Member of the Senate
- In office October 2020 – 2025

Personal details
- Born: Sameh Mohamed Ashour
- Occupation: Lawyer, member of the Egyptian Senate

= Sameh Ashour =

Egyptian lawyer

Sameh Mohamed Ashour (born in Sohag) is an Egyptian lawyer and politician.

== Biography ==
Ashour completed his LLB in 1975. He was the Vice President of Supreme Consultancy Council, Egypt Bar association, head of lawyers syndicate, vice president of International Bar association and African Bar Association and president of the Arab Lawyers Association.

Ashour served as the vice president of the Arab Democratic Nasserist Party in 2010 and was elected the head of the party in April 2011 after the previous chairman, Diaa al-Din Dawoud, died.

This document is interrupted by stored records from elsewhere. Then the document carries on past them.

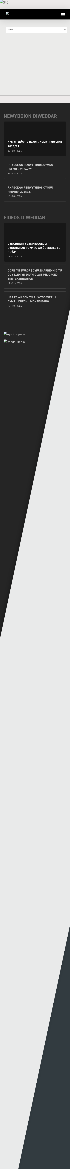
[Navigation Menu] (63, 14)
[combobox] (36, 29)
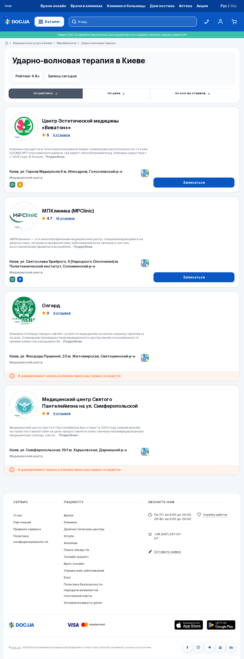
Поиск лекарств (76, 550)
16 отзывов (65, 218)
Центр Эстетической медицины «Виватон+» (80, 124)
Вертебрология (64, 43)
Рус (224, 6)
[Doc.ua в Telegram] (209, 647)
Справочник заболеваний (84, 570)
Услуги (69, 536)
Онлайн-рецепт (76, 557)
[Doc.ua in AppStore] (188, 625)
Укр (233, 6)
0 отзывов (62, 313)
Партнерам (22, 522)
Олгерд (51, 305)
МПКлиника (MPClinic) (68, 210)
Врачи (68, 515)
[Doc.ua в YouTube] (220, 647)
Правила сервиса (27, 529)
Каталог (52, 22)
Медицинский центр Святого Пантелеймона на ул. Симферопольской (90, 402)
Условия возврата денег (83, 602)
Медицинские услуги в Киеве (30, 43)
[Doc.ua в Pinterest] (231, 647)
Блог (67, 577)
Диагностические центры (84, 529)
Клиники (70, 522)
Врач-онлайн (74, 563)
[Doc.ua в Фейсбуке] (187, 647)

He was one of 100 members appointed in June 2012 to the Egyptian Constituent Assembly of 2012.

Later that year, he served as the spokesman for the National Salvation Front, a coalition of parties which opposed Egyptian president Mohamed Morsi's constitutional declaration.

He ran in the 2015 Egyptian parliamentary election in the Mokattam constituency.

Ashour served as the head of the Lawyers Syndicate three times. He ran in December 2022, but was disqualified by the Supreme Administrative Court.

Ashour was appointed to the Senate in 2020. He resigned to run for the presidency of the Lawyers Syndicate, which he lost.